Corps Secoué sous les Frustrations du Cœur

Premier long-métrage, ambitieux, de la jeune Alice Winocour, Augustine met en scène le professeur Jean-Martin Charcot à l’hôpital de la Pitié-Salpêtrière lors de ses recherches autour de l’hystérie, et s’intéresse plus particulièrement à la relation privilégiée qu’il octroie à l’une de ses patientes. Loin du film clinique, loin de la romance aussi, la réalisatrice y raconte alors



l’émancipation difficile et perturbante d’une jeune domestique,



classe pauvre, au XIXème siècle, à travers le regard enfin intéressé d’un homme.


La sombre séquence d’introduction est déjà saisissante autant formellement que dans le fond qui raconte en violence sourde les mentalités rétrogrades et obscures d’une époque peu disposée à supporter les bassesses animales de la femme : la jeune Augustine, domestique de maison, ne peut retenir la crise brutale qui la cloue au sol en plein service, arrachant le repas de ses employeurs et de leurs invités, faisant spectacle abjecte de son corps devant la bonne société qui termine de la calmer avec un broc d’eau méprisant.
L’ambiance est posée, le désespoir désemparé de la jeune héroïne également.

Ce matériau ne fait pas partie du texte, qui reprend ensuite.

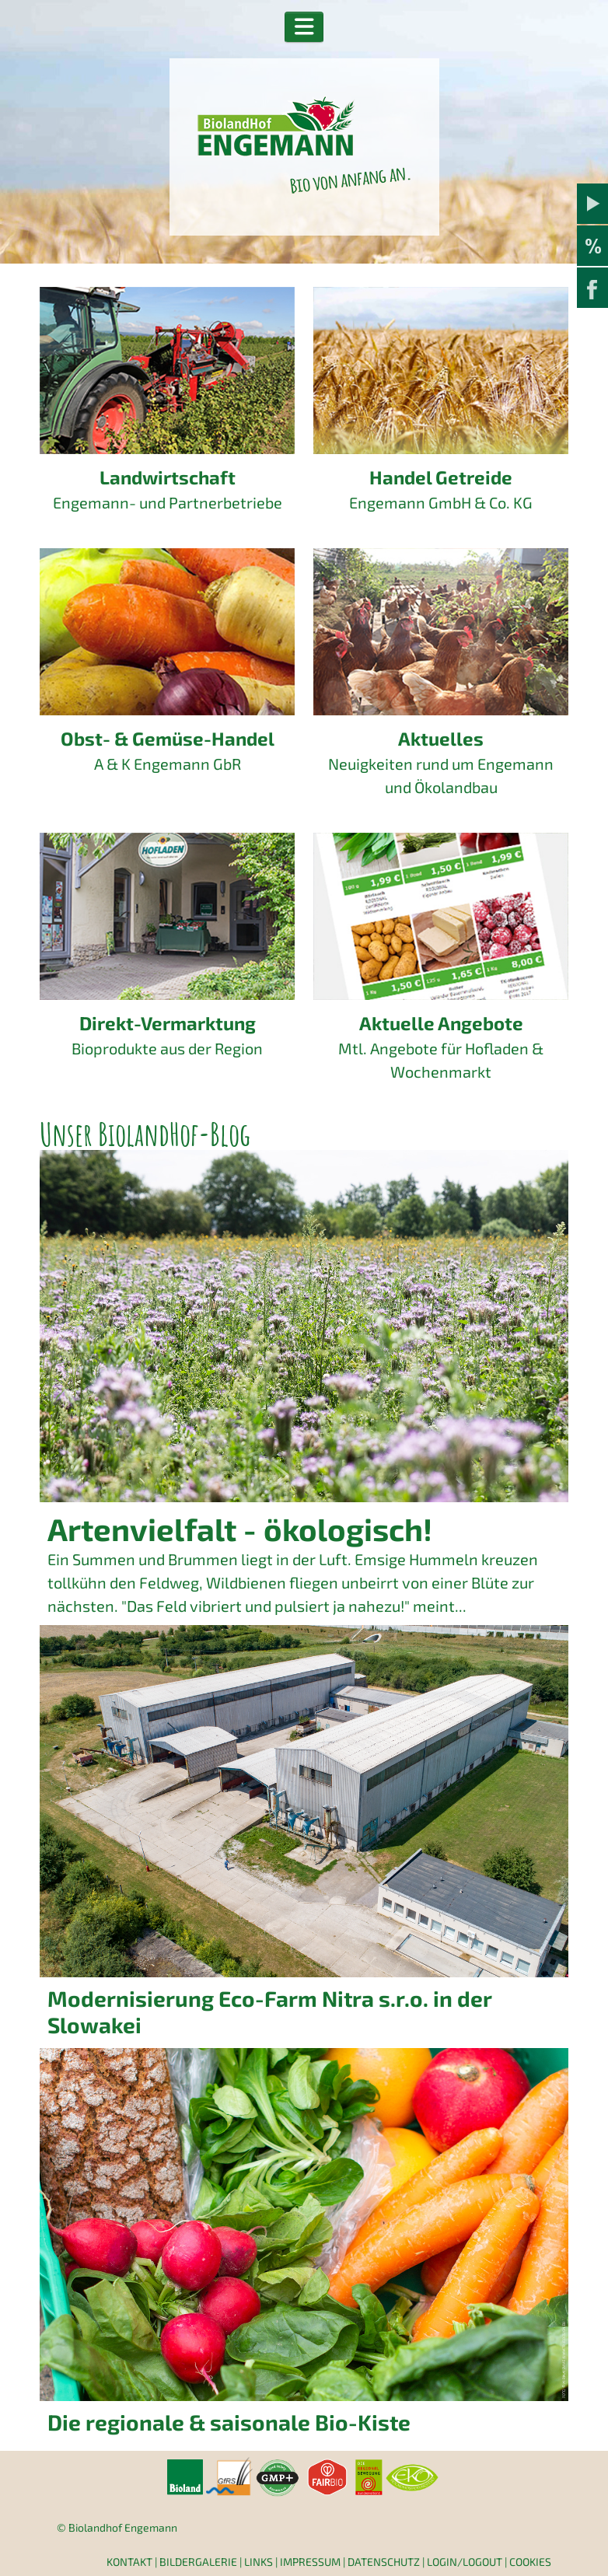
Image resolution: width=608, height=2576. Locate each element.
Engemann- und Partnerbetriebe (167, 502)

Victime d’une hémiplégie éphémère qui lui colle l’œil droit, Augustine va donc consulter et se retrouve alors internée dans le service de recherche sur l’hystérie de l’hôpital parisien, intégrant la réserve féminine des objets d’étude de l’illustre professeur Jean-Martin Charcot, dont elle devient bientôt le cas favori.


Il y a un magnifique travail sur l’image. Georges Lechaptois, le jeune directeur de la photographie assume pleinement



l’atmosphère sombre, dense et diffuse,



qui rappelle le classicisme flamand des XVIIIème et XIXème siècle, pour intégrer le récit à son époque dans un naturalisme du réel proche de ses personnages : la sensualité, sous un jour sombre et analytique, en est froide, et les liens se construisent alors dans les regards et dans les silences.


Objet d’expérimentation autant que de fascination, Augustine interroge le docteur dans son rapport à ses malades en ce sens qu’elle se libère elle-même de ses angoisses, et par-delà de ses crises, en allant au bout du fantasme pour atteindre sa guérison. Là où le médecin l’accompagne, la patiente n’hésite jamais à remettre en questions les certitudes intimes et professionnelles de son bienfaiteur, quand bien même celui-ci doit les défendre avec aplomb face à ses collègues de l’Académie des Sciences. Sans statuer définitivement sur les causes de l’hystérie, le métrage s’attarde sur l’histoire personnelle de la malade pour raconter



les symptômes exacerbés d’une rage sensuelle



qui découle d’un isolement intime, d’une solitude de frustrations, et qui s’éteindra quand la jeune femme, à travers le regard attentif de son guérisseur, se libèrera enfin dans l’amour et dans la chair offerte.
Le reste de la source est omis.